The generate_data_training_uniform() function generates training data as expected by the LANfactory package for LAN training.

# MAKE DATA
my_dataset_generator = ssms.dataset_generators.data_generator(generator_config = generator_config,
                                                              model_config = model_config)

training_data = my_dataset_generator.generate_data_training_uniform(save = True)

checking:  lan_to_hddm_tmp_data/lan_mlp/
simulation round: 1  of 10
simulation round: 2  of 10
simulation round: 3  of 10
simulation round: 4  of 10
simulation round: 5  of 10
simulation round: 6  of 10
simulation round: 7  of 10
simulation round: 8  of 10
simulation round: 9  of 10
simulation round: 10  of 10
Writing to file:  lan_to_hddm_tmp_data/lan_mlp/training_data_0_nbins_0_n_2000/ddm/training_data_ddm_9ff20d34691a11ed8cc7acde48001122.pickle

Train Network

Data Loaders

The LANfactory package provides some convenience functions to create so-called data loaders (finally DataLoader class in PyTorch). These help with making neural network training efficient, when loading training data from file.

# MAKE DATALOADERS

# List of datafiles (here only one)
folder_ = 'lan_to_hddm_tmp_data/lan_mlp/training_data_0_nbins_0_n_2000/ddm/'
file_list_ = [folder_ + file_ for file_ in os.listdir(folder_)]

# Training dataset
torch_training_dataset = lanfactory.trainers.DatasetTorch(file_IDs = file_list_,
                                                          batch_size = 128)

torch_training_dataloader = torch.utils.data.DataLoader(torch_training_dataset,
                                                         shuffle = True,
                                                         batch_size = None,
                                                         num_workers = 1,
                                                         pin_memory = True)

# Validation dataset
torch_validation_dataset = lanfactory.trainers.DatasetTorch(file_IDs = file_list_,
                                                            batch_size = 128)

> _WORK ITEM 1_:
According to the excerpt on preparing LAN training data, what do the data loaders from the LANfactory package help with?
> _WORK ITEM 2_:
Summarize the excerpt on preparing LAN training data in two sentences.

> _SUPPLIED ENTRIES_:

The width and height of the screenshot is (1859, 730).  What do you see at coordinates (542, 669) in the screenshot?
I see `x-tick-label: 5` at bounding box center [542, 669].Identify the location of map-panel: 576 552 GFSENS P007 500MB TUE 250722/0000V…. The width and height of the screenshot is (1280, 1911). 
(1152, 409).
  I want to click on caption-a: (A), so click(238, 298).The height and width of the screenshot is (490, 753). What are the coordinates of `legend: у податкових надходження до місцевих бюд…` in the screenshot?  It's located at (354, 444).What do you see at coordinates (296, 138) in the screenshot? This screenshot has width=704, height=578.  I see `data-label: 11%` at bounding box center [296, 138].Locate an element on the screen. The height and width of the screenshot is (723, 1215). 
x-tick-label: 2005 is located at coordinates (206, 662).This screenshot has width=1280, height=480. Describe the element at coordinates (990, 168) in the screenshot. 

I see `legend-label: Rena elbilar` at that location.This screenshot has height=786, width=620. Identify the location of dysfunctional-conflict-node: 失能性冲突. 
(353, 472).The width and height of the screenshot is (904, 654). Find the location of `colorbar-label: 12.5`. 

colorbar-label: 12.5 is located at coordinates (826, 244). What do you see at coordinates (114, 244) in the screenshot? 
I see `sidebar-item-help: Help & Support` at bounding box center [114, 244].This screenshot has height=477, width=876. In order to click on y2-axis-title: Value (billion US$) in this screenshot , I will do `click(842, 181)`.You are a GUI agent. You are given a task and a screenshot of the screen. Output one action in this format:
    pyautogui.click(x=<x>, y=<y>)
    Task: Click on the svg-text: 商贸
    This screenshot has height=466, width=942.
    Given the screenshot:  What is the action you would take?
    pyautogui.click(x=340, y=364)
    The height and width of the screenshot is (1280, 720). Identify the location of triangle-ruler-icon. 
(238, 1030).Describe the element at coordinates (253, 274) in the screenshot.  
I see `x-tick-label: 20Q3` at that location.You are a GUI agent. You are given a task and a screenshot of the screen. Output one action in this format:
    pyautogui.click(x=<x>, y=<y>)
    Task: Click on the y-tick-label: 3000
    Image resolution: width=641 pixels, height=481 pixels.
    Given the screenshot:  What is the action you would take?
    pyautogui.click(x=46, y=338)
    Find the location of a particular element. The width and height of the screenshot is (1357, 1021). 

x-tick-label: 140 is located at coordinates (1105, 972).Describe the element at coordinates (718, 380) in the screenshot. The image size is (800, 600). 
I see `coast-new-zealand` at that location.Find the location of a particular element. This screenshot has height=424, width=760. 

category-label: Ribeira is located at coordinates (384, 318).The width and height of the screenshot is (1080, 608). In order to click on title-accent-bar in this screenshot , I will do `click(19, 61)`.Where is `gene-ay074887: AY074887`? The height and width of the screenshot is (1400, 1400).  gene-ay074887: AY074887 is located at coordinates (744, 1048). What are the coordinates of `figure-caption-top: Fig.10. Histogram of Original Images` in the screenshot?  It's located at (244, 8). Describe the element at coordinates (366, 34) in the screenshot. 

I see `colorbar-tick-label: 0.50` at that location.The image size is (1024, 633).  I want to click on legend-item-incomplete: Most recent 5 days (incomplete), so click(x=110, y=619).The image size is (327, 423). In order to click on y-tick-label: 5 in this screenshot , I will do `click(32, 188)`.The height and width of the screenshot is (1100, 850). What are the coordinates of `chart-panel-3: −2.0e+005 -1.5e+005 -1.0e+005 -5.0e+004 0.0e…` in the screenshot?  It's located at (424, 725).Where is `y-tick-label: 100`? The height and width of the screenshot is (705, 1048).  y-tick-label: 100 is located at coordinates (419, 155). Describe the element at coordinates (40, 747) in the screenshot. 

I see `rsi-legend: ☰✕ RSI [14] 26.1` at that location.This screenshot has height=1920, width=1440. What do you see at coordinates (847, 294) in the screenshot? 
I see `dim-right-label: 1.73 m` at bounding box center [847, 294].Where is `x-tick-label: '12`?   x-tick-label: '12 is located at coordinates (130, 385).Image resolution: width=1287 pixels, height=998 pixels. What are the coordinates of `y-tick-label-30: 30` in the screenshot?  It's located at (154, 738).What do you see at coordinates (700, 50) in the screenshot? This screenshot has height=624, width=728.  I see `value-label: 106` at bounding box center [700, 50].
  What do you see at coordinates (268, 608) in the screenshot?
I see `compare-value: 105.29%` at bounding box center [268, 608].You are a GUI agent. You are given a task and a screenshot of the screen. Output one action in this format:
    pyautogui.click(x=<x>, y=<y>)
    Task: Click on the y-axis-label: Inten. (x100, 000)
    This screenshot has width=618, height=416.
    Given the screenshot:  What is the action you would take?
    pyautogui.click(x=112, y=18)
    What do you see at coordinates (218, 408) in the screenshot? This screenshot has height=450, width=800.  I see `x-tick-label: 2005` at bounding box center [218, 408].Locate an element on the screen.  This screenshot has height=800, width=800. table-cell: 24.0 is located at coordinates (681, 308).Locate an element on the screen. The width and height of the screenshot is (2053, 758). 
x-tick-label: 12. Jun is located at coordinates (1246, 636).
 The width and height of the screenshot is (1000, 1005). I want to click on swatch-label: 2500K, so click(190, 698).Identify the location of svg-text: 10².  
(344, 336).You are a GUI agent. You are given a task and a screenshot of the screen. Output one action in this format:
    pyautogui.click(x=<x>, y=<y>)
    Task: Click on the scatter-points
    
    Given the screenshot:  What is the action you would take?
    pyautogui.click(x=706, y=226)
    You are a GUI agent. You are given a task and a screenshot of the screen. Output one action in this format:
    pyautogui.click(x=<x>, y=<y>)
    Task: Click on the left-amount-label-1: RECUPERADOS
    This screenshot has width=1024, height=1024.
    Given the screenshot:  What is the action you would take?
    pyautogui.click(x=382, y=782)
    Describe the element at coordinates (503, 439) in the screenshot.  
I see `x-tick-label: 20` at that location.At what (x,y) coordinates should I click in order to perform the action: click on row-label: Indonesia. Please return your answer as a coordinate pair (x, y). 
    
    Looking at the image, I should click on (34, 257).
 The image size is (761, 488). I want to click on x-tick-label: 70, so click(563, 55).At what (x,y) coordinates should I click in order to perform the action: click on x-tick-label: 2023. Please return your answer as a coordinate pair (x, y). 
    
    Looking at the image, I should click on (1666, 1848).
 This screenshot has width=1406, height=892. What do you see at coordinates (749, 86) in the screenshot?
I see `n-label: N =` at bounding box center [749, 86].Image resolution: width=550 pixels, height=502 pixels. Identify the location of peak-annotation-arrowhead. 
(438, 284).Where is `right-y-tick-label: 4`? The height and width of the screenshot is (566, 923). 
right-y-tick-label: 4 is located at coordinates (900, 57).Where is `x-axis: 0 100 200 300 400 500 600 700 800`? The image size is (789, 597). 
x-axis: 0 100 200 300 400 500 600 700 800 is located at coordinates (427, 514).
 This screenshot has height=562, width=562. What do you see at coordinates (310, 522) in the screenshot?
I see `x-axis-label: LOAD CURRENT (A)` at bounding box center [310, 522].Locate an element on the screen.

> _EXERCISE RESPONSE 1_:
They help make neural network training efficient when training data is loaded from file.

> _EXERCISE RESPONSE 2_:
The generate_data_training_uniform() function produces training data in the form the LANfactory package expects for LAN training, and in the example run it completes ten simulation rounds before writing the data to a pickle file. LANfactory also offers convenience functions for creating PyTorch data loaders, which make neural network training efficient when training data is loaded from file.